DOD’s 5G-powered smart warehouse network kicks off

A private 5G wireless network is being installed as part of a multi-year initiative to create a smart warehouse reference design.

The Marine Corps Logistics Command in Albany, Ga., is gearing up for a 5G-enabled smart warehouse that will feature robotics, barcode scanning and holographic, augmented and virtual reality applications to help manage storage and maintenance of vehicles, materiel and supplies.

A Citizens Broadband Radio Service (CBRS)-enabled private 5G wireless network is being installed as part of a multi-year initiative to create a 5G smart warehouse reference design. The framework will help the Marines increase the efficiency and dependability of warehouse operations, including improvements to receipt, storage, issuance, inventory control and auditability, according to a press statement from Federated Wireless, the project’s prime contractor. 

The Department of Defense wants “to look at this more as an enterprise, use these initial efforts in prototyping to then build reference designs to move forward,” Sal D’Itri, vice president and general manager of the federal business unit for Federated Wireless told RCRwireless News. Federated is also supporting a DOD CBRS network at Fort Carson, Colo., for on-base autonomous vehicles, he said. 

The end-to-end network in Albany leverages CBRS shared spectrum along with millimeter wave spectrum to create a robust 5G private wireless network. It will use Open RAN, a virtualized 5G packet core and mobile edge compute to support industrial internet-of-things applications.

Cisco will deploy a converged SDN transport network architecture and mobile edge processing, and JMA is providing a full end-to-end RAN solution that includes advanced millimeter-wave radios. Amazon Web Services’ AWS Snowcone edge computing and data transfer device will collect, process, and move data in disconnected environments. Vectrus and Perspecta Labs are helping with security and risk management, and Capstone Partners, a 5G and IoT strategic advisory firm, brought IKIN to the project where it will deploy holographic capabilities for locating, identifying and retrieving materials without having to move or open packaging.

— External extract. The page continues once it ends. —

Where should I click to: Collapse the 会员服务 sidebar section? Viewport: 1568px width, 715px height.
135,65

“The DOD has long led the way in adoption and optimization of cutting-edge technologies like CBRS,” said Kyung Mun, principal analyst at Mobile Experts, a communications market analysis firm. “The experiences it has and benefits it derives from this deployment will serve as a beacon for others working to adopt and deploy shared spectrum at scale.”

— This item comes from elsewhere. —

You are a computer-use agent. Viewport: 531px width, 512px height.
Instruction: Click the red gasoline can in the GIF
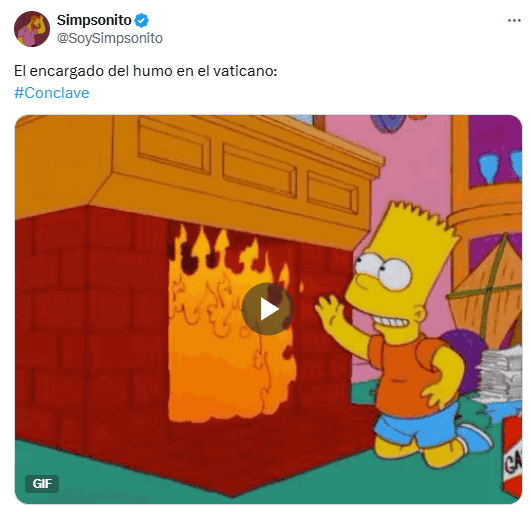tap(512, 457)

Work on the testbeds will last approximately three years, with the first year dedicated to set up. Full-scale experimentation will happen by year two, DOD officials said.

The smart warehouse effort is part of Tranche 1 of the Defense Department’s larger 5G initiative, providing a venue for contractors and the military to experiment with 5G technologies. “These sandboxing activities at military bases harness the department's unique authorities to pursue bold innovations and game changing technologies,” then-acting Under Secretary of Defense for Research and Engineering Michael Kratsios said in October.

Also experimenting with smart warehousing is Naval Base San Diego. The 5G-enabled smart warehouse experiment there will be  focused on transshipment between shore facilities and naval units and increasing the efficiency of naval logistic operations, including identification, recording, organization, storage, retrieval and transportation of materiel and supplies.  It will also be a proving ground for real-time asset tracking, predictive analytics, environmental sensing, robotics and augmented reality, DOD officials said in January.

This article first appeared on GCN, a Defense Systems partner site.